Kelly knew quite a bit about the business after eight years of service on the company’s board, but he had been isolated from most of the day-to-day work that was done at Epicor’s locations around the world.

He wanted to know the enterprise resource planning software business the way his 3,200 employees did. He wanted to see what the customer saw.

“The essence of Epicor rests as close to customer as possible,” he says. “If you think in terms of communications, you go where your customers are. You start there.”

He headed out and spent the first few months in his new position in front of employees and customers, listening to their ideas and complaints. He asked them what they thought Epicor was doing well and what they thought the company could improve upon. Kelly met with employees in person, over the phone and through video-conferencing — whatever it took to generate a dialogue.

“Initially, I wanted to look the employees in the eye and listen to them tell me what they thought we could accomplish at Epicor,” he says.

One factor in particular was integral to the success of Kelly’s information-gathering travels: keeping an open mind.

“That was my foundation point,” he says. “I didn’t walk in with a game plan of changes or a game plan of what we had to do to bring Epicor to the next level — I walked in with my ears open because I knew there was a lot of transition under way.”

One of the things he quickly discovered was that Epicor’s growth was hurting the company’s long-term potential. What was once a small, agile, $154 million company in 2003 had become a $430 million rapidly growing enterprise through internal growth and acquisitions.

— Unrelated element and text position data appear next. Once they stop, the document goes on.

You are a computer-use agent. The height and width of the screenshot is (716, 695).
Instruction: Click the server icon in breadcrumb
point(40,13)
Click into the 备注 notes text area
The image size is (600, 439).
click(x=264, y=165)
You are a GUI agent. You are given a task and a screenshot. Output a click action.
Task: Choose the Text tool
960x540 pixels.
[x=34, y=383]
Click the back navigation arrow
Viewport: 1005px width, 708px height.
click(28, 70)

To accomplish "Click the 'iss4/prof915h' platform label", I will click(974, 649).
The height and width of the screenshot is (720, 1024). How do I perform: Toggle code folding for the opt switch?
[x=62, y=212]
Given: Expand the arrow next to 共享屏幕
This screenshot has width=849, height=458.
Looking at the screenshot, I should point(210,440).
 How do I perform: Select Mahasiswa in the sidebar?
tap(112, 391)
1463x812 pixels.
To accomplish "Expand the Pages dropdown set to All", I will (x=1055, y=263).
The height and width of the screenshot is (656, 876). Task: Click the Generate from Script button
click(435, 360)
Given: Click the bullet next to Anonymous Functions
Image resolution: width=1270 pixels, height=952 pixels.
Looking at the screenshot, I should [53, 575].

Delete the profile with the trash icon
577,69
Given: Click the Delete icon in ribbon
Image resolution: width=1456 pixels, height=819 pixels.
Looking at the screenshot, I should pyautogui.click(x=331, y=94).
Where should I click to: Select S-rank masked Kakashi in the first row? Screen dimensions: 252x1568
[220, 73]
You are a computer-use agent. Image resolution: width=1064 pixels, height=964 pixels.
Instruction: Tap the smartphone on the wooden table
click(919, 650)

The company’s agility had always been a cornerstone of its growth. Without the ability to accurately interpret data and then rapidly take action in response to market changes, the company’s design and development of enterprise resource planning software may have never happened in the first place.

Kelly’s challenge was not to find ways to move more quickly, it was to find out how to keep Epicor’s agility as the company continued to expand. His objective was to adjust the company to its new size without sacrificing the core things that made Epicor so successful.

“Reinvention doesn’t necessarily mean changing your DNA,” he says. “It means allowing you to participate in a current market just as effectively as you participated in a prior one. We’re reinventing ourselves so we know how to operate in this new size just as effectively as we operated in our prior size.”